— START Supplied text —
This example demonstrates the path of all possible ratios of kernel weights between two kernels, in a multiple kernel ridge regression model. Over the path of ratios, the kernels are weighted by the kernel weights, then summed, and a joint model is fit on the obtained kernel. The explained variance on a test set is then computed, and decomposed over both kernels.

from functools import partial

import numpy as np
import matplotlib.pyplot as plt

from himalaya.backend import set_backend
from himalaya.kernel_ridge import MultipleKernelRidgeCV
from himalaya.kernel_ridge import Kernelizer
from himalaya.kernel_ridge import ColumnKernelizer
from himalaya.progress_bar import bar
from himalaya.utils import generate_multikernel_dataset

from sklearn.pipeline import make_pipeline
from sklearn import set_config
set_config(display='diagram')

In this example, we use the cupy backend.

backend = set_backend("cupy", on_error="warn")

Generate a random dataset

  • X_train : array of shape (n_samples_train, n_features)

  • X_test : array of shape (n_samples_test, n_features)

  • Y_train : array of shape (n_samples_train, n_targets)

  • Y_test : array of shape (n_samples_test, n_targets)

n_targets = 50
kernel_weights = np.tile(np.array([0.6, 0.4])[None], (n_targets, 1))

(X_train, X_test, Y_train, Y_test,
 kernel_weights, n_features_list) = generate_multikernel_dataset(
     n_kernels=2, n_targets=n_targets, n_samples_train=600,
     n_samples_test=300, random_state=42, noise=0.31,
     kernel_weights=kernel_weights)

feature_names = [f"Feature space {ii}" for ii in range(len(n_features_list))]

Create a MultipleKernelRidgeCV model, see plot_mkr_sklearn_api.py for more details.

# Find the start and end of each feature space X in Xs.
start_and_end = np.concatenate([[0], np.cumsum(n_features_list)])
slices = [
    slice(start, end)
    for start, end in zip(start_and_end[:-1], start_and_end[1:])
]

# Create a different ``Kernelizer`` for each feature space.
kernelizers = [(name, Kernelizer(), slice_)
               for name, slice_ in zip(feature_names, slices)]
column_kernelizer = ColumnKernelizer(kernelizers)
— END Supplied text —
— START Dataset —
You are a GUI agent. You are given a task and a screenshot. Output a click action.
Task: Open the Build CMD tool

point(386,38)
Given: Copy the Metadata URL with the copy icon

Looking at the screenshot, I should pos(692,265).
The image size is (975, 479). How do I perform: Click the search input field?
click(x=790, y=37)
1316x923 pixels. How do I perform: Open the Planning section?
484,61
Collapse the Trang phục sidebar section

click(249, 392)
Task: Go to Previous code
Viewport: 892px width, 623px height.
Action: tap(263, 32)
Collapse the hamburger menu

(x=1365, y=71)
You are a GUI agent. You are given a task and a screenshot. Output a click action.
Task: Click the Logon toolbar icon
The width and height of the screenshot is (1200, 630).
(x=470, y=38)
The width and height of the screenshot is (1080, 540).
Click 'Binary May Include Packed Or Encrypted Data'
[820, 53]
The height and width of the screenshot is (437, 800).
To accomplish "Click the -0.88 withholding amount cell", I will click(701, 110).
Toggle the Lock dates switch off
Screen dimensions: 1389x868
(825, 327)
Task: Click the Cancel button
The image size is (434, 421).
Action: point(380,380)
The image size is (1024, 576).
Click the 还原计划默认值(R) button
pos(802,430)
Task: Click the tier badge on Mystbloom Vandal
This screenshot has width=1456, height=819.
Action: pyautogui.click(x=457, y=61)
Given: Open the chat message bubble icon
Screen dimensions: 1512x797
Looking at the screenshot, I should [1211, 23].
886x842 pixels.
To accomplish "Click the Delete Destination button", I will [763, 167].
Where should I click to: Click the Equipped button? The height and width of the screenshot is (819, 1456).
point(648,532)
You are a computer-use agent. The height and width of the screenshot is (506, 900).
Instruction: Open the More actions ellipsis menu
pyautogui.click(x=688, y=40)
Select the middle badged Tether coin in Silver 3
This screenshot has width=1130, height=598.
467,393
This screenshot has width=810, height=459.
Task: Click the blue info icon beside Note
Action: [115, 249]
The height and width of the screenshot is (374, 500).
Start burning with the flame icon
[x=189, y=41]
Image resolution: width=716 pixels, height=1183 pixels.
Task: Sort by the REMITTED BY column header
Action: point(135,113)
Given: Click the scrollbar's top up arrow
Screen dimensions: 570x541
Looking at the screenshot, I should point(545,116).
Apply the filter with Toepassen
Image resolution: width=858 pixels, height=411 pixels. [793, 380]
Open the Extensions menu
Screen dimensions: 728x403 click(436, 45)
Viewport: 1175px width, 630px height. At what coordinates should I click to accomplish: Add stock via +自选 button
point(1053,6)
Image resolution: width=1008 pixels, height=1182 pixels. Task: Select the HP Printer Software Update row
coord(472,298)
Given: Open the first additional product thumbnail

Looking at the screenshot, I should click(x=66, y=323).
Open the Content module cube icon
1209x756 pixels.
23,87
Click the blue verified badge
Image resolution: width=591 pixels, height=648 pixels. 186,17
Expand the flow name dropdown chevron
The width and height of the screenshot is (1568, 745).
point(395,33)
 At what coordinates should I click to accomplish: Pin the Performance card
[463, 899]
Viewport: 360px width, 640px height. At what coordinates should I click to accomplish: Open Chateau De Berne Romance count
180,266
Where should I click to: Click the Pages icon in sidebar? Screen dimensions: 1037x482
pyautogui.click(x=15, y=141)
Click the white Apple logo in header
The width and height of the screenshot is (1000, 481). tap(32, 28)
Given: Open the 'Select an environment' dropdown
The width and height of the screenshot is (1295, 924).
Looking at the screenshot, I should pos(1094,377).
— END Dataset —
Objective: Transcribe the part of the kernel ridge regression example from "Create a MultipleKernelRidgeCV" to "column_kernelizer = ColumnKernelizer(kernelizers)".

Result of the task:
Create a MultipleKernelRidgeCV model, see plot_mkr_sklearn_api.py for more details.

# Find the start and end of each feature space X in Xs.
start_and_end = np.concatenate([[0], np.cumsum(n_features_list)])
slices = [
    slice(start, end)
    for start, end in zip(start_and_end[:-1], start_and_end[1:])
]

# Create a different ``Kernelizer`` for each feature space.
kernelizers = [(name, Kernelizer(), slice_)
               for name, slice_ in zip(feature_names, slices)]
column_kernelizer = ColumnKernelizer(kernelizers)